#### Exercise
Go through the entries and count the lines with the string "notification" in them. Give only that number.

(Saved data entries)

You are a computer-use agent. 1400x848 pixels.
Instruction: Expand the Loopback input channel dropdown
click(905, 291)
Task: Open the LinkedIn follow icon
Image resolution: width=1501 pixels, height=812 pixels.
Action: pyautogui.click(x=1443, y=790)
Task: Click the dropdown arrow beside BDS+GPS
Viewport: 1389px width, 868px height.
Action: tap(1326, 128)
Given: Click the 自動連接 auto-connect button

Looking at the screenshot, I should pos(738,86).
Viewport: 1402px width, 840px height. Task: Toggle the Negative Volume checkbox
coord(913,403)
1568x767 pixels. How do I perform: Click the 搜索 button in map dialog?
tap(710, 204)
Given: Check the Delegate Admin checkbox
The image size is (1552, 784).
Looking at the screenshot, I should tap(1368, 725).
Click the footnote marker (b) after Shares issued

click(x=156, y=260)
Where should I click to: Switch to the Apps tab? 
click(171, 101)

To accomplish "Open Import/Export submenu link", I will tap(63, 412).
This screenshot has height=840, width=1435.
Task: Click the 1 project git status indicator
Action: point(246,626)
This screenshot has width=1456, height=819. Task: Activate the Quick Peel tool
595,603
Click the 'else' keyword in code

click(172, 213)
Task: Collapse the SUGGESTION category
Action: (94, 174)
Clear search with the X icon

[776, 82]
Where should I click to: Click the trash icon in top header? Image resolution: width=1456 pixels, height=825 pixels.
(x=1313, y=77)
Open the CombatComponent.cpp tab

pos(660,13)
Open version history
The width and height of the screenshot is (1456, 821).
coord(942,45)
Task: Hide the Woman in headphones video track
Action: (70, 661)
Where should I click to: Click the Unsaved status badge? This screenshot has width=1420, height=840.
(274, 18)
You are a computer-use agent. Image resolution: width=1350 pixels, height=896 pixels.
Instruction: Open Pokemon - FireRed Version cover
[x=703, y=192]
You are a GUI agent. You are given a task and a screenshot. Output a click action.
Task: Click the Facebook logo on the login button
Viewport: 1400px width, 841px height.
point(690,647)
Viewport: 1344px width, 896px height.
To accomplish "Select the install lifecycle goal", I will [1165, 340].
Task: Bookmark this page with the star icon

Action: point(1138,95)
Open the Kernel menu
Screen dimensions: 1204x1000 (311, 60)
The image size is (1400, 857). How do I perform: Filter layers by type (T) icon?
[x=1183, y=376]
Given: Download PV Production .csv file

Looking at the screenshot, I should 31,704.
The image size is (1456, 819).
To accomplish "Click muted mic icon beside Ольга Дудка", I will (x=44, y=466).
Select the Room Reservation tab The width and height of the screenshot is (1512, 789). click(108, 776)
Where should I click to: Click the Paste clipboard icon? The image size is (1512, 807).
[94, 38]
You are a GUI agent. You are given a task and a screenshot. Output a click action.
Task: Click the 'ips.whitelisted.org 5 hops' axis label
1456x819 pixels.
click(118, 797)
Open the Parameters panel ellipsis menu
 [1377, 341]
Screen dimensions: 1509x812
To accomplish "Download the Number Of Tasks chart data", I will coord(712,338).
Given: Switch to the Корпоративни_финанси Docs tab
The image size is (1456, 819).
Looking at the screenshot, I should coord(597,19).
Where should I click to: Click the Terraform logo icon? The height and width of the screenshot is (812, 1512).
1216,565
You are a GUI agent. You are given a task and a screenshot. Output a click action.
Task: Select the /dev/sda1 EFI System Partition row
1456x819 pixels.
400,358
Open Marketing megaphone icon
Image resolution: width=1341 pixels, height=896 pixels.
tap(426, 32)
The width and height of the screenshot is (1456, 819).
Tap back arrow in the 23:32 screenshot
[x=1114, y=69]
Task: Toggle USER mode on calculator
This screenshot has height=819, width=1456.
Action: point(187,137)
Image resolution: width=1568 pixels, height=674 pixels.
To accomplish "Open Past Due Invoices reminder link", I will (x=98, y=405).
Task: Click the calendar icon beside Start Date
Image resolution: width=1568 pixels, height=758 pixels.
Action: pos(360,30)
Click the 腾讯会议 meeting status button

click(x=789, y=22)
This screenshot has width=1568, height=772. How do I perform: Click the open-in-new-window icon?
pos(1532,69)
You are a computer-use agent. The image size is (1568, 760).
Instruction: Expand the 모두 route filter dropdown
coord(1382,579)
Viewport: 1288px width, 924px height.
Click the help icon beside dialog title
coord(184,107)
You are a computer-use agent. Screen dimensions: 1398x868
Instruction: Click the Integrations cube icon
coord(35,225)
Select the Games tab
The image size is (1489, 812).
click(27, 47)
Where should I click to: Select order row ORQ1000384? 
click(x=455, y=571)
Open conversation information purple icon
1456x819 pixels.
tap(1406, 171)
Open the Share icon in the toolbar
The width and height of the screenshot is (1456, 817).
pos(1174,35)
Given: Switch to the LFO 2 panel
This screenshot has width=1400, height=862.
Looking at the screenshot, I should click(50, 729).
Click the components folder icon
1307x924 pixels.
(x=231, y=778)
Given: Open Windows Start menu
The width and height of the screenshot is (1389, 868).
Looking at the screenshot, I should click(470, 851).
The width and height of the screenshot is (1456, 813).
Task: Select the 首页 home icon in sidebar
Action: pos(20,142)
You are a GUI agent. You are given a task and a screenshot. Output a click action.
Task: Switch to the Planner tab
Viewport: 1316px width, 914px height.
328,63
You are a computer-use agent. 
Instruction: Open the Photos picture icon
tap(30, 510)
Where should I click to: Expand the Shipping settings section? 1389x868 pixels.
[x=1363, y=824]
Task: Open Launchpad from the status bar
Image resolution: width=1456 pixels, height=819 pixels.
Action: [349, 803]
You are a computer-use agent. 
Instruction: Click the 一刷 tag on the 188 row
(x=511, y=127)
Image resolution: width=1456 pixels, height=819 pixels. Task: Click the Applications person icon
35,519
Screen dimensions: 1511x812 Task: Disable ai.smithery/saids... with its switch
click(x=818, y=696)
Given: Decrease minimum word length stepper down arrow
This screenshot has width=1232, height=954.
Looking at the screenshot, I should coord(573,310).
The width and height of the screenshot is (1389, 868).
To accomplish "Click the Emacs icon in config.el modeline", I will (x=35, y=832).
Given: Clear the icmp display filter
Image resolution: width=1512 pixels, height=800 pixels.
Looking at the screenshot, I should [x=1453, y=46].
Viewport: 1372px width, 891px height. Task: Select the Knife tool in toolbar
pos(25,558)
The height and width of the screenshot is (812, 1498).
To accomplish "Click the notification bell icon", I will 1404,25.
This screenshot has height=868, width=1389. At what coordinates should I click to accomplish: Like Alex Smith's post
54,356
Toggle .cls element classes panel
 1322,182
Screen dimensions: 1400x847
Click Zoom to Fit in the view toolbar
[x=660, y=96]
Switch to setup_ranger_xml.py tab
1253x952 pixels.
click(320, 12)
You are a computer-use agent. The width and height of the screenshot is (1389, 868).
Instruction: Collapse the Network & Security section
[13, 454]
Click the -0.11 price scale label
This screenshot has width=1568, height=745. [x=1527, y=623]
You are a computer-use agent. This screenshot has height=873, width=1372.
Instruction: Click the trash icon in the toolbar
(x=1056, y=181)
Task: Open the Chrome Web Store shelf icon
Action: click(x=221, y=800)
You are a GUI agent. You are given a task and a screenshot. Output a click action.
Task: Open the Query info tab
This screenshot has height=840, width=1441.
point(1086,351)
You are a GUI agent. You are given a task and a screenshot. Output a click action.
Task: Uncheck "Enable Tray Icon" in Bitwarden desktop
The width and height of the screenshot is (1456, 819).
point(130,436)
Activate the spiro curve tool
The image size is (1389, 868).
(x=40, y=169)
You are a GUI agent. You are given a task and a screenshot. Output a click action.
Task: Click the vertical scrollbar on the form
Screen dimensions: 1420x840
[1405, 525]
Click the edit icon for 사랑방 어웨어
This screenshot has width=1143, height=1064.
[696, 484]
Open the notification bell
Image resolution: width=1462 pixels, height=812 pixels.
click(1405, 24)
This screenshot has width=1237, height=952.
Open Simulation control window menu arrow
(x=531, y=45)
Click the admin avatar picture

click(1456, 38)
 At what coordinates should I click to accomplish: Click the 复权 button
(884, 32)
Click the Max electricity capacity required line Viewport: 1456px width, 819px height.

#### Response area
2